Copy out the engagement updates text below word for word, in full.
**** Source passage ****
ENGAGE & CONNECT | September, 2018 | In collaboration with Sam Fellows, a Master's in Public Health Practicum student, the group launched an online portal to connect:
- community, health system and government partners with departments and supportive resources at Memorial University
- Memorial University faculty and students with community, health system, and government partners
- students to service learning opportunities in the community
Check it out here: https://www.nlcahr.mun.ca/Engagement/
CONSIDERATIONS FOR ENGAGEMENT | June, 2018| The June 20 meeting featured a report by Sam Fellows, MPH Practicum student, whose activities on behalf of the group included literature review on considerations for better engagement and developing an online portal to connect community and university partners.
- Link to Slideshow
- Link to "Considerations for Engagement - summary tables of a literature review that explored barriers and facilitators to community engagement.
**** Information shown ****
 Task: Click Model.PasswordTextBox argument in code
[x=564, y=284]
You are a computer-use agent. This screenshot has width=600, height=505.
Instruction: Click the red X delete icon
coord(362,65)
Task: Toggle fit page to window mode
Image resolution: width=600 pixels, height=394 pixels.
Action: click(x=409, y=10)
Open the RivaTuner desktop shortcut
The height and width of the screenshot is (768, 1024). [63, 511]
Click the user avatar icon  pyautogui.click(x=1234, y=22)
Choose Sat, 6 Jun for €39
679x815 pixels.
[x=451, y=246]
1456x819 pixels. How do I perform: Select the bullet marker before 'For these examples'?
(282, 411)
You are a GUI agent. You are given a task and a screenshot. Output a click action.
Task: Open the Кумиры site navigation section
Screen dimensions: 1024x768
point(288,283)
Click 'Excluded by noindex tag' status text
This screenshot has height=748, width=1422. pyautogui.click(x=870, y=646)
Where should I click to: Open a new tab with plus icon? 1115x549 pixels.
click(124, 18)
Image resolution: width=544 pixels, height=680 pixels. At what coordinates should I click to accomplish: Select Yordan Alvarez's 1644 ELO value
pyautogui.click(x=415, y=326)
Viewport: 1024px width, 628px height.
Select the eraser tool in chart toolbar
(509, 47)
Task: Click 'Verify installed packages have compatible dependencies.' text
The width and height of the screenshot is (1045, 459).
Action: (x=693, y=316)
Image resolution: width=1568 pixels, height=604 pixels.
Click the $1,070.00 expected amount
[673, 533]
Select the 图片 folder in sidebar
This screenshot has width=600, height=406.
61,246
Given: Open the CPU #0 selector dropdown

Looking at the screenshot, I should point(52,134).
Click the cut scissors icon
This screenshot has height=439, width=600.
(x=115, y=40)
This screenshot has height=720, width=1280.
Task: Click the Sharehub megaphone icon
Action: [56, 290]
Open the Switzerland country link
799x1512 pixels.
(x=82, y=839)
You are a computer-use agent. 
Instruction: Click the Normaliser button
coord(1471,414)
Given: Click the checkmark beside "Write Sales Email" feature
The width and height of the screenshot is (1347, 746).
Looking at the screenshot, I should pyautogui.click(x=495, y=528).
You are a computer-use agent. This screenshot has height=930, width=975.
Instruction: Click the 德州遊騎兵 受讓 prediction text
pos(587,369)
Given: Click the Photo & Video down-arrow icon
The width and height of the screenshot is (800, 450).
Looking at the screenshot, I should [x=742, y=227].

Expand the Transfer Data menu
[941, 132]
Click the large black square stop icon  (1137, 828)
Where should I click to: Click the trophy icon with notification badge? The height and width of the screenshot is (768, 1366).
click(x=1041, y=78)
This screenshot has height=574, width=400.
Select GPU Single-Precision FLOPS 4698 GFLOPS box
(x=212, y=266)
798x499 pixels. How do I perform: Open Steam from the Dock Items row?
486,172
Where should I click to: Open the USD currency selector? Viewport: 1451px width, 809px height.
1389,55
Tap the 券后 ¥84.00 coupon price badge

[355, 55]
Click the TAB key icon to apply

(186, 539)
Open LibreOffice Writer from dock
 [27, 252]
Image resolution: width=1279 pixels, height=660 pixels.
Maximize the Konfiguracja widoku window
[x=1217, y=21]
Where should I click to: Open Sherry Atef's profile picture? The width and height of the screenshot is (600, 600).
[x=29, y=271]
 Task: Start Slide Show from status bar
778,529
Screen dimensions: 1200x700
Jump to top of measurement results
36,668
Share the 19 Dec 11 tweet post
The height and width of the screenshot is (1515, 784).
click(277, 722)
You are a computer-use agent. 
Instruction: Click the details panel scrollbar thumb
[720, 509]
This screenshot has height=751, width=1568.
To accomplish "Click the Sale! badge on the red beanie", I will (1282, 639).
****
Finished task -
ENGAGE & CONNECT | September, 2018 | In collaboration with Sam Fellows, a Master's in Public Health Practicum student, the group launched an online portal to connect:
- community, health system and government partners with departments and supportive resources at Memorial University
- Memorial University faculty and students with community, health system, and government partners
- students to service learning opportunities in the community
Check it out here: https://www.nlcahr.mun.ca/Engagement/
CONSIDERATIONS FOR ENGAGEMENT | June, 2018| The June 20 meeting featured a report by Sam Fellows, MPH Practicum student, whose activities on behalf of the group included literature review on considerations for better engagement and developing an online portal to connect community and university partners.
- Link to Slideshow
- Link to "Considerations for Engagement - summary tables of a literature review that explored barriers and facilitators to community engagement.